The uniqueness of human language is the complex and rich structure
inherent in all possible linguistic constructions; even a very simple
sentence like 'The little star's beside a big star' can be
conceptualised at four different levels - phonological, syntactic,
semantic/conceptual and spatial. Structural specificity has therefore
rightly occupied the centre-stage of linguistic research, rendering it
the status of a highly specialised field. In the first chapter, the
author reflects on these issues and constructs the two-fold agenda for
linguists working within the generative paradigm: recognising the four
levels and their tiers of structure, and secondly, postulating
possible ways of correspondence between them.

In the second chapter, terms like f(unctional) mind and f- mental are
introduced in a bid to reduce the tensions generating from otherwise
commonly used terms like `representation', `symbol' in the generative
tradition. Rejecting theories that vouch for a complete analogy
between linguistic structures and neural instantiations, the notion of
f-mind insinuates that diverse linguistic notations encode particular
dimensions of the state-space, characterised by the combination of the
states of neurons in relevant parts of the brain.

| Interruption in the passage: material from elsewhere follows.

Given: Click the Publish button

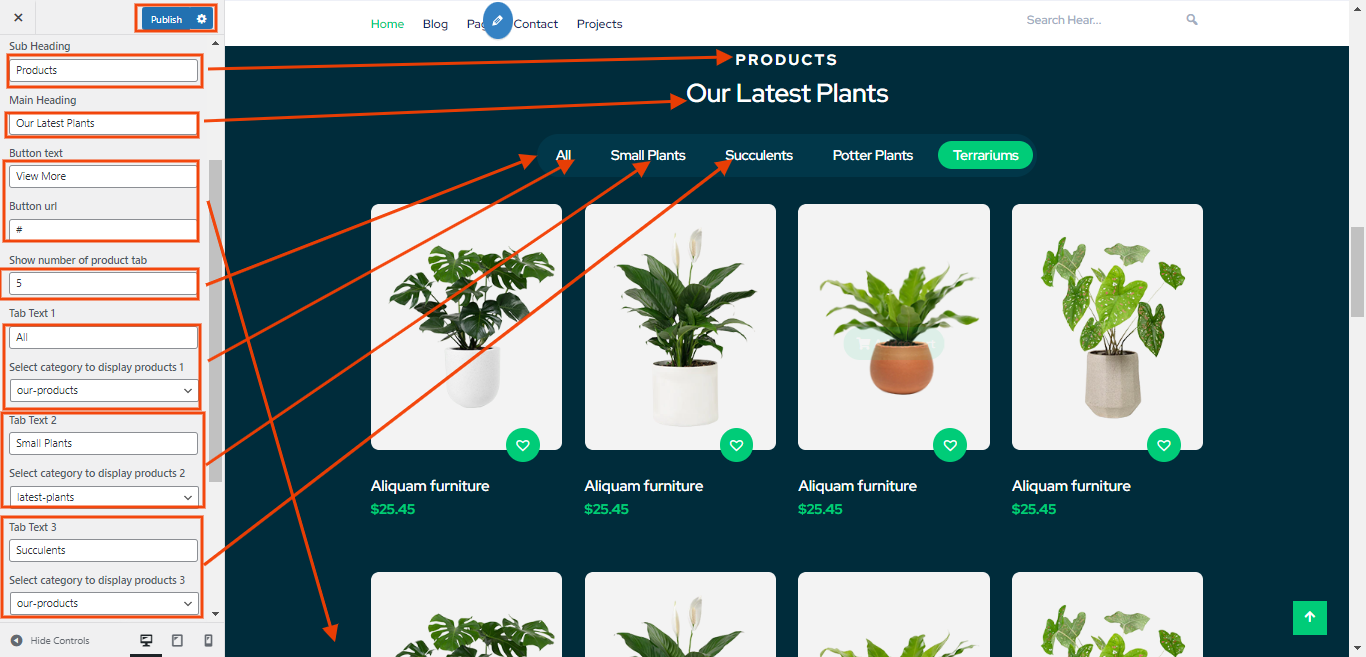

In the next chapter, Jackendoff deals with the various rules used to
beget legible sentences in the grammar. These rules are of three types
- formation rules, derivational rules and constraints, along with
other specific rules for the construction of lexical items from
smaller units. Extending on the language-neural instantiation
relationship developed in the previous chapter, these rules are too
formal constructs that could be conceptualised either as data
structures stored in long-term memory or as partial descriptions of
the operations of the processor itself. The last chapter in the first
part is used to clarify some of the common misconceptions usually
associated with the term Universal Grammar. Jackendoff considers that
mentalism and connectionism are two extremes - one focuses entirely on
pre-specification of linguistic universals and structures in the mind,
while the other takes more of an empiricist viewpoint to the manner in
which children acquire language. The right path, the author claims
"lies undoubtedly between these two extremes".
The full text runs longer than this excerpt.